The latest issue of EIA’s “Electric Power Monthly” (with data through May 31, 2019) reveals that solar and wind both showed continued growth. For the five-month period, electricity from renewable energy sources surpassed that from nuclear power (331,613 vs. 331,200 thousand MWh). In May alone, renewable electricity exceeded nuclear’s output by almost 10%. SUN DAY’s April 2019 analysis predicted renewables would overtake nuclear generation by 2020.

Solar, including small-scale solar photovoltaic (PV) systems, increased by 10.9% compared to the first five months of 2018 and accounted for 2.6% of the nation’s total net generation.

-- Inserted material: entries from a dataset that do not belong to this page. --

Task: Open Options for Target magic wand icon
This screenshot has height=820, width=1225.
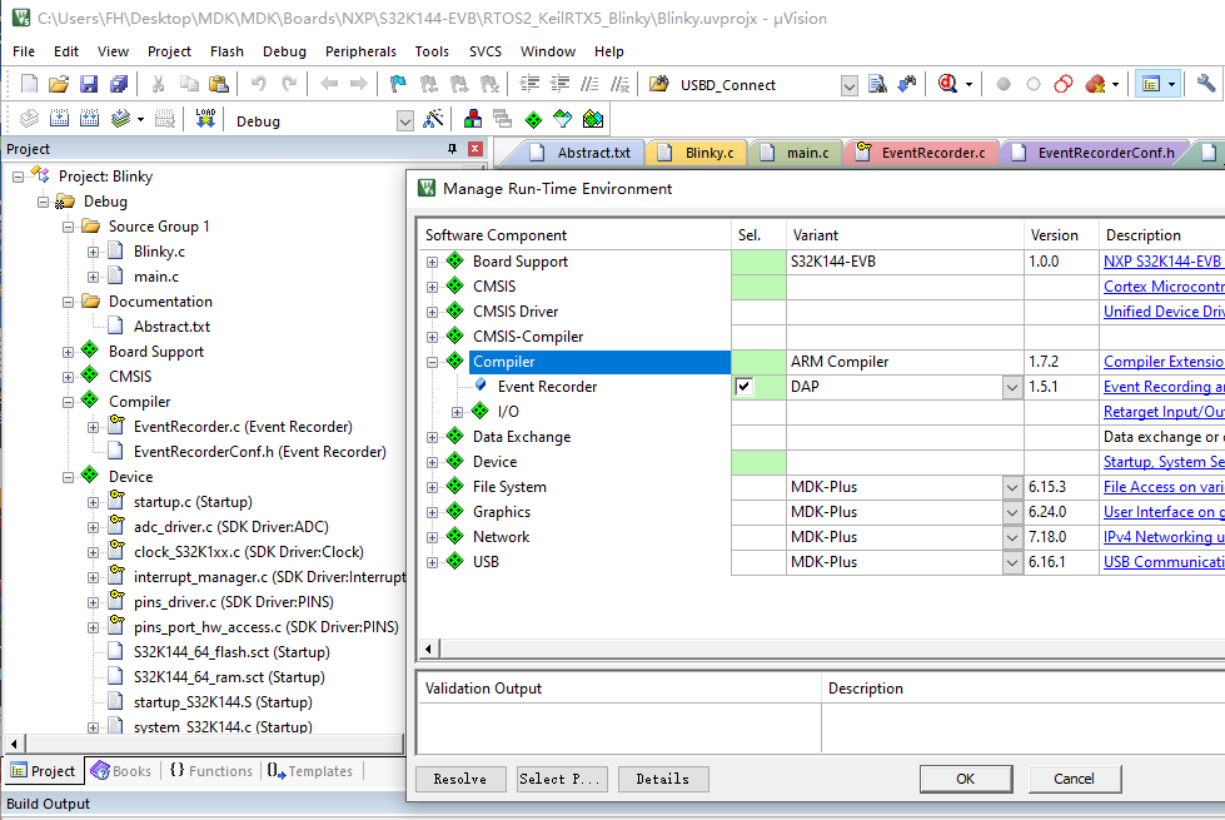Action: [x=433, y=120]
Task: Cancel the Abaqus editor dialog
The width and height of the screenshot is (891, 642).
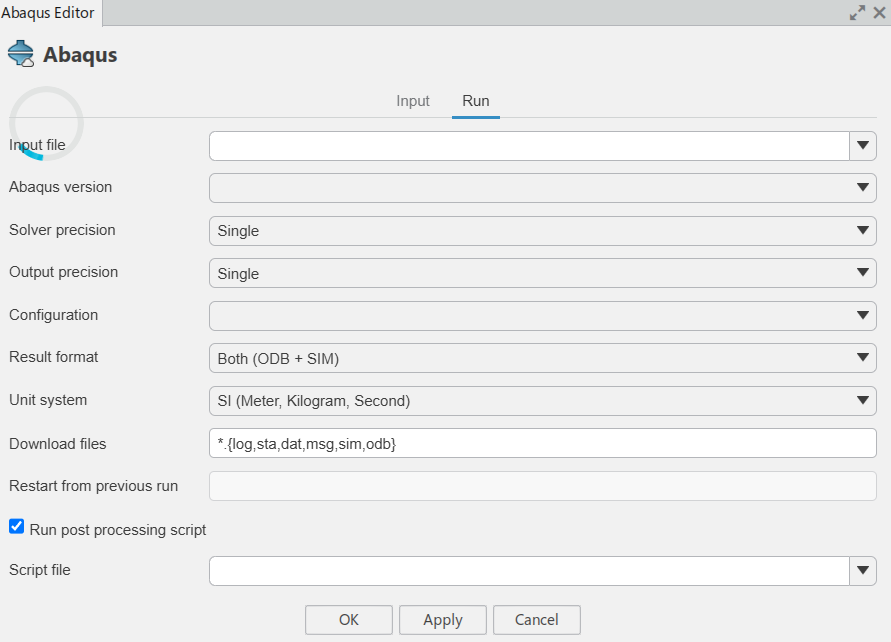Action: point(536,620)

Small-scale solar (e.g., distributed rooftop systems), which increased by 20.2%, provided a third (33.3%) of total solar electrical generation.

U.S. wind-generated electricity topped that provided by hydropower by 2.7%. Wind’s share was 8.0% of total electrical output vs. 7.8% from hydropower. Combined wind and solar accounted for 10.6% of U.S. electrical generation through the end of May. In addition, biomass provided 1.5% and geothermal contributed a bit more than 0.4%.

Also in May, for the second month in a row, renewable-generated electricity exceeded that from coal (73,779 vs. 71,988 thousand MWh). Thus, in May 2019, renewables for the first time moved into second place among the major generating sources, providing more electricity than either coal, nuclear or oil and exceeded only by natural gas.

NOTE: The figures cited above include EIA’s “estimated small-scale solar photovoltaic” which totaled 13,882 thousand MWh for the first five months of 2019.